**PROBLEM REQUIREMENTS:**
Render every line of the material below as a JSON list of strings, one string per line, omitting blank lines.

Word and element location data
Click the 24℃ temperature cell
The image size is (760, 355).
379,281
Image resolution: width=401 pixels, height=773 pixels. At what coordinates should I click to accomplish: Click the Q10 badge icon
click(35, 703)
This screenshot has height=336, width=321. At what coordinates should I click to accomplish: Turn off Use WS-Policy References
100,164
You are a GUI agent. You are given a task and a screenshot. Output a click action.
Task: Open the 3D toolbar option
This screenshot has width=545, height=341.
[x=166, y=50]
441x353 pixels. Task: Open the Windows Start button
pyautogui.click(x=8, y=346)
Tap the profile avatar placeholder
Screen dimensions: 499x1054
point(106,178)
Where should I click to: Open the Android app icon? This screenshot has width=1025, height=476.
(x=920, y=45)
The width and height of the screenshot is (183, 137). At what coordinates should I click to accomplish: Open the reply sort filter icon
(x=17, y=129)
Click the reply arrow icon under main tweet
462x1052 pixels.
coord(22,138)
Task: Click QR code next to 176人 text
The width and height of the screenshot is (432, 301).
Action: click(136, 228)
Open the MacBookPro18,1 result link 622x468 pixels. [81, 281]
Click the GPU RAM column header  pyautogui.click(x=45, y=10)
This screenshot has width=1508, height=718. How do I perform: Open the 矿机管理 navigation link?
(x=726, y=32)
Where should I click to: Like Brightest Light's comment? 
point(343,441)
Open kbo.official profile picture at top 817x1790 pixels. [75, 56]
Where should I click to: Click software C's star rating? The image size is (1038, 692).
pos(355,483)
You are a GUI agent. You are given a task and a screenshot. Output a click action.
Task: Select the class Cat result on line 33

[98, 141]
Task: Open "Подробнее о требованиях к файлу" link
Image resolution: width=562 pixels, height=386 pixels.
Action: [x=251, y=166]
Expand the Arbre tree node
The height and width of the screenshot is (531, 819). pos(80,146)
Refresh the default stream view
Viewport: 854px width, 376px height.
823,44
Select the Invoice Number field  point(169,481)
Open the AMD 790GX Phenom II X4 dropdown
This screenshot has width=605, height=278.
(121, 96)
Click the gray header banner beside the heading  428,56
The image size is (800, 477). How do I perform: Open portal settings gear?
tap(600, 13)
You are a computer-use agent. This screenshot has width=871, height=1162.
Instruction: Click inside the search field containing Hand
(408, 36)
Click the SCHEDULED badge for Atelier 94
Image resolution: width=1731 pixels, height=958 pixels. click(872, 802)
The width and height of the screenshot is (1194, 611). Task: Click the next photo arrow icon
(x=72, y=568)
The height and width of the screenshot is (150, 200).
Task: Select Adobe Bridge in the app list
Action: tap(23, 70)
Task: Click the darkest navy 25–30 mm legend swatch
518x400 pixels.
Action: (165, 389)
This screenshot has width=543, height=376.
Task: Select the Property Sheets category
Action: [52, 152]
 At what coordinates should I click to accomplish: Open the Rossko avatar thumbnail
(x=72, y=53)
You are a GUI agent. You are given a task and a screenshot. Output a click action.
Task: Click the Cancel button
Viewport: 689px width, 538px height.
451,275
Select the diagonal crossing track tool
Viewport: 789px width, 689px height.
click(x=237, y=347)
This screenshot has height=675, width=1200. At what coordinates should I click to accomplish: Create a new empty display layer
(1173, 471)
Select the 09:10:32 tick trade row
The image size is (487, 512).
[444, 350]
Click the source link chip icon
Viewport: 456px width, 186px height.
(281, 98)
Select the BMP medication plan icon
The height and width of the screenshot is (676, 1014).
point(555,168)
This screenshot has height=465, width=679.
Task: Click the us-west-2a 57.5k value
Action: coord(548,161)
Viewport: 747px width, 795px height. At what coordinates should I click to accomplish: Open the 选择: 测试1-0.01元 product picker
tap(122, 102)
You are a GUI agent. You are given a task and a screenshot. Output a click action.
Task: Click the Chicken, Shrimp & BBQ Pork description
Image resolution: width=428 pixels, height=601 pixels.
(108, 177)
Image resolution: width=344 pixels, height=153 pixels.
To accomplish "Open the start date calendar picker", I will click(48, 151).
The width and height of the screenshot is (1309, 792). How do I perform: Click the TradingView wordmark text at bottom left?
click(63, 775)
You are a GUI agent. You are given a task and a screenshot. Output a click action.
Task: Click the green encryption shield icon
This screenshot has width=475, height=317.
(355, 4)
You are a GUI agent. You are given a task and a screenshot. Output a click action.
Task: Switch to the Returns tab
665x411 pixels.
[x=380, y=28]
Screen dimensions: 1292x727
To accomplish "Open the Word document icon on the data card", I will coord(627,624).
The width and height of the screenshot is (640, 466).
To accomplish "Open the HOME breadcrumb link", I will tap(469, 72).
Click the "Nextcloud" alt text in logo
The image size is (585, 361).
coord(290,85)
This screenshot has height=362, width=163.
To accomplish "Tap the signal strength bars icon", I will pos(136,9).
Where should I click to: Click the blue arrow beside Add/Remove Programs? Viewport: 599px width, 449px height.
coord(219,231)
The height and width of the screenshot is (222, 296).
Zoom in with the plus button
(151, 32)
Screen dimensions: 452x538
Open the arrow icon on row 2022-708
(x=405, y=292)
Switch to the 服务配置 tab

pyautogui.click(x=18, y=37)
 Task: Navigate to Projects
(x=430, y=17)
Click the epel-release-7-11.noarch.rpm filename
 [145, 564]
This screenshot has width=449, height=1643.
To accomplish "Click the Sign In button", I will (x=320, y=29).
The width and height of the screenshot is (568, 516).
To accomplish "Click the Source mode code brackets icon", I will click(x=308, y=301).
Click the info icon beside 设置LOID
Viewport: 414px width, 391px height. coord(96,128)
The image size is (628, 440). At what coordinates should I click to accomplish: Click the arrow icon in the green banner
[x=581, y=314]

**THE OUTPUT:**
[
  "Click the 24℃ temperature cell",
  "The image size is (760, 355).",
  "379,281",
  "Image resolution: width=401 pixels, height=773 pixels. At what coordinates should I click to accomplish: Click the Q10 badge icon",
  "click(35, 703)",
  "This screenshot has height=336, width=321. At what coordinates should I click to accomplish: Turn off Use WS-Policy References",
  "100,164",
  "You are a GUI agent. You are given a task and a screenshot. Output a click action.",
  "Task: Open the 3D toolbar option",
  "This screenshot has width=545, height=341.",
  "[x=166, y=50]",
  "441x353 pixels. Task: Open the Windows Start button",
  "pyautogui.click(x=8, y=346)",
  "Tap the profile avatar placeholder",
  "Screen dimensions: 499x1054",
  "point(106,178)",
  "Where should I click to: Open the Android app icon? This screenshot has width=1025, height=476.",
  "(x=920, y=45)",
  "The width and height of the screenshot is (183, 137). At what coordinates should I click to accomplish: Open the reply sort filter icon",
  "(x=17, y=129)",
  "Click the reply arrow icon under main tweet",
  "462x1052 pixels.",
  "coord(22,138)",
  "Task: Click QR code next to 176人 text",
  "The width and height of the screenshot is (432, 301).",
  "Action: click(136, 228)",
  "Open the MacBookPro18,1 result link 622x468 pixels. [81, 281]",
  "Click the GPU RAM column header  pyautogui.click(x=45, y=10)",
  "This screenshot has width=1508, height=718. How do I perform: Open the 矿机管理 navigation link?",
  "(x=726, y=32)",
  "Where should I click to: Like Brightest Light's comment? ",
  "point(343,441)",
  "Open kbo.official profile picture at top 817x1790 pixels. [75, 56]",
  "Where should I click to: Click software C's star rating? The image size is (1038, 692).",
  "pos(355,483)",
  "You are a GUI agent. You are given a task and a screenshot. Output a click action.",
  "Task: Select the class Cat result on line 33",
  "[98, 141]",
  "Task: Open \"Подробнее о требованиях к файлу\" link",
  "Image resolution: width=562 pixels, height=386 pixels.",
  "Action: [x=251, y=166]",
  "Expand the Arbre tree node",
  "The height and width of the screenshot is (531, 819). pos(80,146)",
  "Refresh the default stream view",
  "Viewport: 854px width, 376px height.",
  "823,44",
  "Select the Invoice Number field  point(169,481)",
  "Open the AMD 790GX Phenom II X4 dropdown",
  "This screenshot has width=605, height=278.",
  "(121, 96)",
  "Click the gray header banner beside the heading  428,56",
  "The image size is (800, 477). How do I perform: Open portal settings gear?",
  "tap(600, 13)",
  "You are a computer-use agent. This screenshot has width=871, height=1162.",
  "Instruction: Click inside the search field containing Hand",
  "(408, 36)",
  "Click the SCHEDULED badge for Atelier 94",
  "Image resolution: width=1731 pixels, height=958 pixels. click(872, 802)",
  "The width and height of the screenshot is (1194, 611). Task: Click the next photo arrow icon",
  "(x=72, y=568)",
  "The height and width of the screenshot is (150, 200).",
  "Task: Select Adobe Bridge in the app list",
  "Action: tap(23, 70)",
  "Task: Click the darkest navy 25–30 mm legend swatch",
  "518x400 pixels.",
  "Action: (165, 389)",
  "This screenshot has width=543, height=376.",
  "Task: Select the Property Sheets category",
  "Action: [52, 152]",
  " At what coordinates should I click to accomplish: Open the Rossko avatar thumbnail",
  "(x=72, y=53)",
  "You are a GUI agent. You are given a task and a screenshot. Output a click action.",
  "Task: Click the Cancel button",
  "Viewport: 689px width, 538px height.",
  "451,275",
  "Select the diagonal crossing track tool",
  "Viewport: 789px width, 689px height.",
  "click(x=237, y=347)",
  "This screenshot has height=675, width=1200. At what coordinates should I click to accomplish: Create a new empty display layer",
  "(1173, 471)",
  "Select the 09:10:32 tick trade row",
  "The image size is (487, 512).",
  "[444, 350]",
  "Click the source link chip icon",
  "Viewport: 456px width, 186px height.",
  "(281, 98)",
  "Select the BMP medication plan icon",
  "The height and width of the screenshot is (676, 1014).",
  "point(555,168)",
  "This screenshot has height=465, width=679.",
  "Task: Click the us-west-2a 57.5k value",
  "Action: coord(548,161)",
  "Viewport: 747px width, 795px height. At what coordinates should I click to accomplish: Open the 选择: 测试1-0.01元 product picker",
  "tap(122, 102)",
  "You are a GUI agent. You are given a task and a screenshot. Output a click action.",
  "Task: Click the Chicken, Shrimp & BBQ Pork description",
  "Image resolution: width=428 pixels, height=601 pixels.",
  "(108, 177)",
  "Image resolution: width=344 pixels, height=153 pixels.",
  "To accomplish \"Open the start date calendar picker\", I will click(48, 151).",
  "The width and height of the screenshot is (1309, 792). How do I perform: Click the TradingView wordmark text at bottom left?",
  "click(63, 775)",
  "You are a GUI agent. You are given a task and a screenshot. Output a click action.",
  "Task: Click the green encryption shield icon",
  "This screenshot has width=475, height=317.",
  "(355, 4)",
  "You are a GUI agent. You are given a task and a screenshot. Output a click action.",
  "Task: Switch to the Returns tab",
  "665x411 pixels.",
  "[x=380, y=28]",
  "Screen dimensions: 1292x727",
  "To accomplish \"Open the Word document icon on the data card\", I will coord(627,624).",
  "The width and height of the screenshot is (640, 466).",
  "To accomplish \"Open the HOME breadcrumb link\", I will tap(469, 72).",
  "Click the \"Nextcloud\" alt text in logo",
  "The image size is (585, 361).",
  "coord(290,85)",
  "This screenshot has height=362, width=163.",
  "To accomplish \"Tap the signal strength bars icon\", I will pos(136,9).",
  "Where should I click to: Click the blue arrow beside Add/Remove Programs? Viewport: 599px width, 449px height.",
  "coord(219,231)",
  "The height and width of the screenshot is (222, 296).",
  "Zoom in with the plus button",
  "(151, 32)",
  "Screen dimensions: 452x538",
  "Open the arrow icon on row 2022-708",
  "(x=405, y=292)",
  "Switch to the 服务配置 tab",
  "pyautogui.click(x=18, y=37)",
  " Task: Navigate to Projects",
  "(x=430, y=17)",
  "Click the epel-release-7-11.noarch.rpm filename",
  " [145, 564]",
  "This screenshot has width=449, height=1643.",
  "To accomplish \"Click the Sign In button\", I will (x=320, y=29).",
  "The width and height of the screenshot is (568, 516).",
  "To accomplish \"Click the Source mode code brackets icon\", I will click(x=308, y=301).",
  "Click the info icon beside 设置LOID",
  "Viewport: 414px width, 391px height. coord(96,128)",
  "The image size is (628, 440). At what coordinates should I click to accomplish: Click the arrow icon in the green banner",
  "[x=581, y=314]"
]